A rule of thumb that seems to work in most shopping situations is to buy food that is displayed around the perimeter of the grocery store: meat and fish, fruits and veg, dairy. Pasta and rice are ok, but try to use the whole grain varieties (brown rice.)
Don’t believe the marketing claims on food packages, either. “Natural; No Cholesterol; No Added Sugar; Low Fat…” This is all horse hockey.
Re: cholesterol in particular – it’s actually ok to use real butter, whole milk, eggs, meat, and good quality cheese in moderation. It’s the quality that matters. Stick to olive oil, avoid “vegetable oil” and butter substitutes.
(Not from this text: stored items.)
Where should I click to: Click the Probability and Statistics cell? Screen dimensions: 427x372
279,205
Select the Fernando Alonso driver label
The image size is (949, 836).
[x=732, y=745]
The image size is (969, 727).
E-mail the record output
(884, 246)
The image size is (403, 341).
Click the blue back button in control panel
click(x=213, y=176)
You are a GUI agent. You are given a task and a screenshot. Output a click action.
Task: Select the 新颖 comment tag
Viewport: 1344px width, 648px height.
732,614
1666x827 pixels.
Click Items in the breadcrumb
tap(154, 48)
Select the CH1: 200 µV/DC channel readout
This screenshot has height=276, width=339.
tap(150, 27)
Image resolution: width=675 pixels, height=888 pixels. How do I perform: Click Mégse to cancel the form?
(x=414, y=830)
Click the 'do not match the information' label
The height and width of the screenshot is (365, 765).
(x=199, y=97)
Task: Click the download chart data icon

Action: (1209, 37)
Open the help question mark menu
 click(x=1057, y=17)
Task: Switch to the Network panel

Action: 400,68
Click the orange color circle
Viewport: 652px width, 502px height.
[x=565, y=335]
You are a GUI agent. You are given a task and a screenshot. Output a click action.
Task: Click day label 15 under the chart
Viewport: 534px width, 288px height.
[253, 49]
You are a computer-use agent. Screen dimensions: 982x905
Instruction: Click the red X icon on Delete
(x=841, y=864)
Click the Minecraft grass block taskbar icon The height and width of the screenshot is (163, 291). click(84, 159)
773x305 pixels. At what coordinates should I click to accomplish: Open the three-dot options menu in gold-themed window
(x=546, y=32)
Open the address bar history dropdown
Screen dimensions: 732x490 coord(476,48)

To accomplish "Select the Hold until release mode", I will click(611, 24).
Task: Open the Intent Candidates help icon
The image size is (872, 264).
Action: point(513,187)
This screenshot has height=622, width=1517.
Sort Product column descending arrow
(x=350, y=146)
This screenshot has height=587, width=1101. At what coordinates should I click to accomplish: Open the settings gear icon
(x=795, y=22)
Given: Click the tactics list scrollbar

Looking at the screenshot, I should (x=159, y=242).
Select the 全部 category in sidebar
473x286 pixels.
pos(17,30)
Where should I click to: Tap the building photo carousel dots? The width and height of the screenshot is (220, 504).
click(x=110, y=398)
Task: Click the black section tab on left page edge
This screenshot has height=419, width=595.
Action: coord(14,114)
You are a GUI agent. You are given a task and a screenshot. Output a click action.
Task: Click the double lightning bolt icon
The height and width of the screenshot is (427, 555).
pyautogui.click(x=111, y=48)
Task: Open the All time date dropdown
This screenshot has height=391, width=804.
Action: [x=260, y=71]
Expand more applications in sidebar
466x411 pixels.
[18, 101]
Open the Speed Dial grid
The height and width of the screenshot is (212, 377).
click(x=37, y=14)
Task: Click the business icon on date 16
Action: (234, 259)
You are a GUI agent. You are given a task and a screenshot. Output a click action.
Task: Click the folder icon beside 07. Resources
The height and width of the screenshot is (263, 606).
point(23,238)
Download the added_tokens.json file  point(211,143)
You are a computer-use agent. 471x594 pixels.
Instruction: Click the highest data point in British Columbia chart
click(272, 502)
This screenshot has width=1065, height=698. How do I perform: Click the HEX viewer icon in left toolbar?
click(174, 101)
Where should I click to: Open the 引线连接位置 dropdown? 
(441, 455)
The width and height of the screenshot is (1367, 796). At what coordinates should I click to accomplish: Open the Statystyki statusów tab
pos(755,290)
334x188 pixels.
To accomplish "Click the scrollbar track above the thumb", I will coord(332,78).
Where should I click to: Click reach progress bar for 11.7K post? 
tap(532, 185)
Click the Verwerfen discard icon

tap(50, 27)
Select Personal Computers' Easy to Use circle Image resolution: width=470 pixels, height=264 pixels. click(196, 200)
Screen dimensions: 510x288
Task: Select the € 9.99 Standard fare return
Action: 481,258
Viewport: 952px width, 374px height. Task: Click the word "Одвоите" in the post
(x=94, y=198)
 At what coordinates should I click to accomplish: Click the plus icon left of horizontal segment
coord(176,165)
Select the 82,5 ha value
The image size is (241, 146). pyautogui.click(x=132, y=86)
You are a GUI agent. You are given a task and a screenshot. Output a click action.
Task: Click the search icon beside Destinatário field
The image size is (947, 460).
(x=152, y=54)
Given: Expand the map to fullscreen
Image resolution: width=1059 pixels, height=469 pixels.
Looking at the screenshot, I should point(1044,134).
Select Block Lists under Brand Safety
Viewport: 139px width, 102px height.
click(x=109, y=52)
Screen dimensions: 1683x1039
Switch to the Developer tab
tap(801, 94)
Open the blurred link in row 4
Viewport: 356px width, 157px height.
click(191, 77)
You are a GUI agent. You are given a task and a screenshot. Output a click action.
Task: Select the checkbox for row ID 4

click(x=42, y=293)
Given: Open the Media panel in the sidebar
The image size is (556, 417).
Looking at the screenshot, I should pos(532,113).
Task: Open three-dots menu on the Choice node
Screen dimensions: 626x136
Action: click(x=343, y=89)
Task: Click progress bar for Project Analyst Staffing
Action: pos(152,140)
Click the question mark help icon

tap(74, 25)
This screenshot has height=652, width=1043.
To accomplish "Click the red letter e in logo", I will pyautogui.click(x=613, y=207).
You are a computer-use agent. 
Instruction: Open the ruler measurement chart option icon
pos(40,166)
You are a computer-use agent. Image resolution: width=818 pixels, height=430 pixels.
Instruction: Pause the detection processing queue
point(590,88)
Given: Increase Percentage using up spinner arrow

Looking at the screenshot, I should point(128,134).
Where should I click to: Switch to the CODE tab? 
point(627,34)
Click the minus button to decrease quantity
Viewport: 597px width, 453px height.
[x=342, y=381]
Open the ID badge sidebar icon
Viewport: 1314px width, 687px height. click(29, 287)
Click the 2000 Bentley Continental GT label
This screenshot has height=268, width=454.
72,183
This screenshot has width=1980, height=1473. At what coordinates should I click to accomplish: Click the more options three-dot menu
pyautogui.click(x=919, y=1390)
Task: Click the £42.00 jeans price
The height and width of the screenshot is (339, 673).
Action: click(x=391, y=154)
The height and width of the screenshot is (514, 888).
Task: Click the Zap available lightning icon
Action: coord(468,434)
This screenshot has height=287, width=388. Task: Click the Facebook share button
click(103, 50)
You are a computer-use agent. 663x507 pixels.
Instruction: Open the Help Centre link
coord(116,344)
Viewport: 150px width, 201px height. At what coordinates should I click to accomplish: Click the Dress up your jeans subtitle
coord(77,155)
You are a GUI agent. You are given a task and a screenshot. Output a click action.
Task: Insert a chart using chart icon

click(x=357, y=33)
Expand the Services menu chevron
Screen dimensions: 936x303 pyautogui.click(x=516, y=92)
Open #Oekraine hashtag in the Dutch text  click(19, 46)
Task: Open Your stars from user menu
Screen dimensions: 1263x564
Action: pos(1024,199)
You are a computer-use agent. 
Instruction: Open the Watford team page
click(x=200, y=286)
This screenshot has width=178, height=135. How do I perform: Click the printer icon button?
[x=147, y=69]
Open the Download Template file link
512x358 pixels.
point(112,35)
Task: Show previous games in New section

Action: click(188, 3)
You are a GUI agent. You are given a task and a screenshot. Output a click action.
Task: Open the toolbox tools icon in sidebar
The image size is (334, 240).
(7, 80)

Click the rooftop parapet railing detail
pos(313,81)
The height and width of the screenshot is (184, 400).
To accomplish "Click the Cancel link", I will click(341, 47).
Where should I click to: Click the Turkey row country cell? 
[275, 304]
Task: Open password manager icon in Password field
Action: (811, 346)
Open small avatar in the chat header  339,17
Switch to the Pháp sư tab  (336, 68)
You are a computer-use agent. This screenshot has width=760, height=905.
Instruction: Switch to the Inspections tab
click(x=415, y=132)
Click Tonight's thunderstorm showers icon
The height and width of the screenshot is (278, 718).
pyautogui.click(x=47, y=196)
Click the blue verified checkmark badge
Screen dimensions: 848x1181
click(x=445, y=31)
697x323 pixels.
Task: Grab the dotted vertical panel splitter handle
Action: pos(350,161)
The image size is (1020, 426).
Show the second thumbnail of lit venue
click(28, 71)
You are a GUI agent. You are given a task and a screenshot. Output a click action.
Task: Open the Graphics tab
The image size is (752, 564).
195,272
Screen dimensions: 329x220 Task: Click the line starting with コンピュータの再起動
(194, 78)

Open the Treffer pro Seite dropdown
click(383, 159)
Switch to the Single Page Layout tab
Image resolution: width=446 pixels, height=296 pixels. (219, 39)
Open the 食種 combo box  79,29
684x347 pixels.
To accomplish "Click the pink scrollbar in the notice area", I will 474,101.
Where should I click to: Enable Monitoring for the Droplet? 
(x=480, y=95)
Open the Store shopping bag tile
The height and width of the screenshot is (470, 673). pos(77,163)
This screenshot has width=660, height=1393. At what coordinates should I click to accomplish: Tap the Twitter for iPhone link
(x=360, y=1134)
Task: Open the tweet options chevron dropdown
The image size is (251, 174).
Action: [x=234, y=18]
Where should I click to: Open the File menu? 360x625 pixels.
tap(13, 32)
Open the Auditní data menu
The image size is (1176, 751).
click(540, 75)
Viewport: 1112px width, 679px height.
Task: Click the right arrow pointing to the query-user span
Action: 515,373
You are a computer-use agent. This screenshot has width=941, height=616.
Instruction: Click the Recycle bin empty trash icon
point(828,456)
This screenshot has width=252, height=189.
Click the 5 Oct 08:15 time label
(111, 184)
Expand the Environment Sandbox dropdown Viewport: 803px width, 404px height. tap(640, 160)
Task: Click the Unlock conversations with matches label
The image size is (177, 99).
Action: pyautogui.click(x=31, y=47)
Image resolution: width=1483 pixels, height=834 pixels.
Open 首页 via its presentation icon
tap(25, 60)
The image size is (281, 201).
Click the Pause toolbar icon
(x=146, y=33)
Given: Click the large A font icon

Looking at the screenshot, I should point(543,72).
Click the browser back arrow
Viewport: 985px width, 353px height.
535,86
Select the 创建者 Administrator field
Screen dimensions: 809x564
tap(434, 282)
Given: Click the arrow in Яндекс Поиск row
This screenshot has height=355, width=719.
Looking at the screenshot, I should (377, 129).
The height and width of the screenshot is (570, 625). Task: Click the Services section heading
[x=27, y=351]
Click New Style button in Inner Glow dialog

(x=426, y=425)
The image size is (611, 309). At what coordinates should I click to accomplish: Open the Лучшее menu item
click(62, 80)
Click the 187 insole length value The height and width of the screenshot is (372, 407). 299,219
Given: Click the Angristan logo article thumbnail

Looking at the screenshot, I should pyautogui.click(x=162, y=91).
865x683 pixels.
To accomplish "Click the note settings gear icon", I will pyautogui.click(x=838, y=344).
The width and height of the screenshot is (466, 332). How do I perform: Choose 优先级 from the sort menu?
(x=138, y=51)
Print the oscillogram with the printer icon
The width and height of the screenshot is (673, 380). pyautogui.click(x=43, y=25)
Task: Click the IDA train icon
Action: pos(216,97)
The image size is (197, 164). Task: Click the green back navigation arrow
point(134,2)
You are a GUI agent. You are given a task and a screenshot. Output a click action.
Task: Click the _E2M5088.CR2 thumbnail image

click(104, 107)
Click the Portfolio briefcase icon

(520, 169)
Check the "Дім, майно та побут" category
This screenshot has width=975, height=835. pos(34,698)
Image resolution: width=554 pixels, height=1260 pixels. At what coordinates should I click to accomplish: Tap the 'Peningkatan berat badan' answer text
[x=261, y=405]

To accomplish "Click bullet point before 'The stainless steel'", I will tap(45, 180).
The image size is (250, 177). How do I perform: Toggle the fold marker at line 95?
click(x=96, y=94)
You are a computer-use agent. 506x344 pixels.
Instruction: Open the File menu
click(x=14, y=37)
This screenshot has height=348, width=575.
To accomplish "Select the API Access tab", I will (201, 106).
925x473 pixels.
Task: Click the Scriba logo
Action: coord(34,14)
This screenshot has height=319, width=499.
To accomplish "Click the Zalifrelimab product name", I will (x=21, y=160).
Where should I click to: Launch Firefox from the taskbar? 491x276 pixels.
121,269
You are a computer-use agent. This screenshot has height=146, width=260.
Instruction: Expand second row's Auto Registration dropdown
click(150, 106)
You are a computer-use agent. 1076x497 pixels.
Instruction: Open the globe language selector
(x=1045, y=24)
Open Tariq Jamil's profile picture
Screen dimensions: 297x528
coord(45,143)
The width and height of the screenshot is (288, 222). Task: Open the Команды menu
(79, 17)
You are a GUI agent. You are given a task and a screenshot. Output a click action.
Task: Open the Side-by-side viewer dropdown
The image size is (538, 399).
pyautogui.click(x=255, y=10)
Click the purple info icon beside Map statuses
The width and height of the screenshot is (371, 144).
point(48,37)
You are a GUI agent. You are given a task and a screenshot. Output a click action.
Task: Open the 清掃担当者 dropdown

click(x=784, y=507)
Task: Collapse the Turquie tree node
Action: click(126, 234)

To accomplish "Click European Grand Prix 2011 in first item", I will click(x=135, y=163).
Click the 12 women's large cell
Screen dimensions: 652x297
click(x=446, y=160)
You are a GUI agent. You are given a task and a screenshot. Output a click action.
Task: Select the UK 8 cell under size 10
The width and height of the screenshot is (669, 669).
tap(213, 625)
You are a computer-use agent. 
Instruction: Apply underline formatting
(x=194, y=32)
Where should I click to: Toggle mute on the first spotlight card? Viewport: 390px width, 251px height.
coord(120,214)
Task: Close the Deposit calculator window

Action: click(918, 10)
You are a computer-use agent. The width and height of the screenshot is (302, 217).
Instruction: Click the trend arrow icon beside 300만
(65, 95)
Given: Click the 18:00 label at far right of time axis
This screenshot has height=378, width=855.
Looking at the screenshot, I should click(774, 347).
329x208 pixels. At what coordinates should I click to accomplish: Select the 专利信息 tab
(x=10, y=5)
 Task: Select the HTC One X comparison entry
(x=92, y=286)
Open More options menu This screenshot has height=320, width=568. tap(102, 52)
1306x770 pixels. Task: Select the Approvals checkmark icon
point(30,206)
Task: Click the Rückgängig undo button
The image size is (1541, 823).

Don’t get stuck too deep in the nitty gritty of research. The review study you linked speculates on just about the effect of statins, for example. Stick with the advice of general health authorities, who take into account all research as a whole.
The prevailing medical link between lipoproteins and cardiovascular diseases is called the lipid hypothesis, and it is the most agreed-upon. (https://en.wikipedia.org/wiki/Lipid_hypothesis#Consensus)
The general dietary advice is quite simple. Avoid eating saturated fats and trans fats. Don’t smoke. Lose weight. (https://www.heart.org/en/health-topics/cholesterol/prevention-and-treatment-of-high-cholesterol-hyperlipidemia)
Do you mean ingested cholesterol’s (ie exogenous) impact on heart disease?
Around 70 to 90 % of your total cholesterol is actually generated by your body’s own production of cholesterol (endogenous), and is not from the cholesterol in the food. The majority of the cholesterol we eat is in the non-esterified form and is not taken up in the intestines.
Do note that this is an simplification, of course, but the main driver of “bad cholesterol”, ie LDL, is more associated with the energy density of the food itself, rather than the cholesterol itself.
Dietary cholesterol is almost meaningless. The vast majority of cholesterol in your bloodstream is made in your liver. LDL in particular can be bad for your cardiovascular system. This can be managed to some degree by lifestyle changes (i.e losing weight, eating mostly unsaturated fats, that sorta thing), but at a certain point it comes down to genetics and you need medicines if you want to change the lipid profile.
*Dietary* cholesterol is at present thought to not affect cardiac outcomes. It’s the cholesterol produced by our own bodies that can cause cardiac disease.
However, dietary cholesterol can and does skew the blood tests used to determine if a person has high cholesterol, so a person with high cholesterol should limit dietary cholesterol, especially in the weeks leading up to getting blood work done.
I have high cholesterol, and I still eat eggs every now and then, liver maybe once a month. Moderation is key.